Hablaba hace poco con una relevante personalidad eclesial, hispanoamericana, buen amigo, y seguidor apasionado, desde Chile, de la realidad actual española.
En tiempos no muy lejanos, España ha sido para las naciones hermanas, un referente obligado a tener en cuenta y un ejemplo a seguir en tantos aspectos políticos, sociales y religiosos.
Con cierta tristeza, no exenta de dolor y realismo, me confesaba: “España, amigo mío, actualmente, es un muerto sin alma. Ha dejado su puesto de liderazgo, y su ejemplaridad se ha oscurecido en la defensa de los valores trascendentes. Poco o nada cuenta ya en el concierto global de naciones y nosotros hispanoamericanos, seguimos desconcertados y confusos el panorama actual español”.
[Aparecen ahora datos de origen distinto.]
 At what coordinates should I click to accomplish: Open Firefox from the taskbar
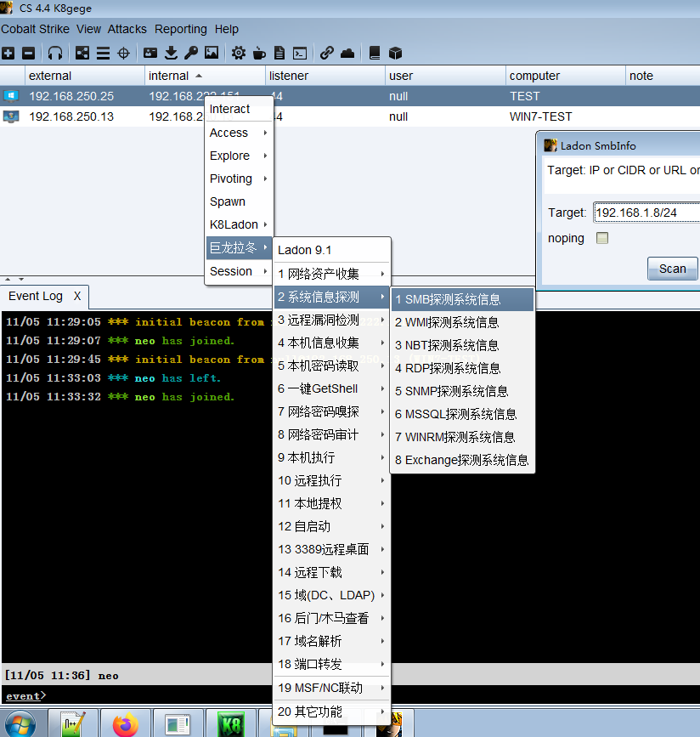tap(126, 723)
He aquí un duro diagnóstico, que pocos se atreverán a negar y desmentir. Lo menos grave que podemos constatar es que España camina hoy día sin rumbo claro. Se cuestiona su identidad y unidad como nación. Ignoramos de donde venimos y no sabemos a donde vamos.
Se han perdido valores e ideales perennes y se han cambiado por el oropel de las nuevas ideologías, que han ido minando la base de la familia, la religión, la educación y la vida humana. No le falta razón a mi insigne amigo chileno. España es un cadáver sin alma.